Robust predictor-corrector guidance for aeroassisted orbital transfer

Abstract

The safety zone guidance, relative to the exit phase of the atmospheric pass of an aeroassisted orbital transfer (AOT) vehicle is extended, so as to incorporate both the entry and exit phases of the atmospheric pass and to include the automatic determination of the switch time from entry to exit guidance. The guidance goals are 1) to contain the peak heating rate during the atmospheric pass, 2) to ensure that the AOT vehicle exits the atmosphere in the correct orbital plane, ascending afterward to the specified apogee, and 3) to achieve robustness vis-a-vis severe parameter dispersion effects resulting from navigation errors, atmospheric density errors, aerodynamic coefficient errors, and system errors. Numerical tests show that this guidance scheme exhibits high performance and relatively high robustness vis-a-vis dispersion effects resulting from these errors.
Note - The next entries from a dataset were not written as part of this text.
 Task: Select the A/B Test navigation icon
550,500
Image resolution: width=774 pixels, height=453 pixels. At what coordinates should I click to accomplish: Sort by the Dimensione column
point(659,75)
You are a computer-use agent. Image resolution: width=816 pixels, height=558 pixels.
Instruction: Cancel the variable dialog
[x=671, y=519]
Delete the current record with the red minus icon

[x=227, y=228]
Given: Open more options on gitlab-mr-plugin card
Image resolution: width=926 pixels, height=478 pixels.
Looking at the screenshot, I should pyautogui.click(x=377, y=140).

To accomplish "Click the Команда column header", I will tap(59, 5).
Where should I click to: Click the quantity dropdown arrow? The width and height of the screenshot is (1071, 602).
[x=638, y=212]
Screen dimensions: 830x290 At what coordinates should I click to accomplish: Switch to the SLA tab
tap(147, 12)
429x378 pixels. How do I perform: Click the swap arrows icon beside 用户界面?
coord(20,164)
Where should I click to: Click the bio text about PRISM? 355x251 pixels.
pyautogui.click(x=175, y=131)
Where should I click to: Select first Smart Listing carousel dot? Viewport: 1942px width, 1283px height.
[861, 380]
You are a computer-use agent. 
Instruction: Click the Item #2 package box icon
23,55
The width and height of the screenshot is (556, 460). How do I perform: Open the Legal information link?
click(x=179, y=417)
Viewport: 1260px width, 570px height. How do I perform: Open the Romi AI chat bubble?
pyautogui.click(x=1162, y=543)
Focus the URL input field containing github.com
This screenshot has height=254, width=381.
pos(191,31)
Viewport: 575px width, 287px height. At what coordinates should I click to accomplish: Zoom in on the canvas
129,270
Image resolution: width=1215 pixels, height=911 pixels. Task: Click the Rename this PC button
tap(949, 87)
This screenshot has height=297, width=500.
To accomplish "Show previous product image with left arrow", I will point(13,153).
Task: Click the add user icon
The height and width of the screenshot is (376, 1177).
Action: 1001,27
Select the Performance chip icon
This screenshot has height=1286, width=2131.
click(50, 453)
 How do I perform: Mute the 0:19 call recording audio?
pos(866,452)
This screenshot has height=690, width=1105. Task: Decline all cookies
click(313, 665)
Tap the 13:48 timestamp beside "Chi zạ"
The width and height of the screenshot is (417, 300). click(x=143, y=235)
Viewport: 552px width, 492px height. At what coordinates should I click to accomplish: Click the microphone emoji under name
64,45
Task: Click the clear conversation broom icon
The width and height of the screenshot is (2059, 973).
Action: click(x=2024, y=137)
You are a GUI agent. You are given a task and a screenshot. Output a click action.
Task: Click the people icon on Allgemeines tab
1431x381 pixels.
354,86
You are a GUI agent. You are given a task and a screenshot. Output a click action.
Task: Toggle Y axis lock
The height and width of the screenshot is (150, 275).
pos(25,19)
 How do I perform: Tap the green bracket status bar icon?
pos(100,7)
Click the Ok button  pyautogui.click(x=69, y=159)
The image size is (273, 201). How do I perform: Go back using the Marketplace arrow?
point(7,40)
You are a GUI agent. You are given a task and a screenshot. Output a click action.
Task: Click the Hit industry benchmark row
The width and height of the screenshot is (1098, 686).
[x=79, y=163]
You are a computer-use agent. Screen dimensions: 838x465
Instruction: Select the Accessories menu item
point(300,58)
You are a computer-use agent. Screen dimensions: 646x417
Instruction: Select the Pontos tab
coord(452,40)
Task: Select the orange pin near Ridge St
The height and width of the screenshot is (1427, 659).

The guidance robustness is due to two factors: 1) the switch time from entry phase to exit phase is the result of a proper engineering compromise and 2) for the exit phase, the control is not determined by aiming only at the desired apogee; instead, for each altitude-velocity pair, a special value of the path inclination is determined by maximizing the control margin while aiming at the desired apogee during the atmospheric pass.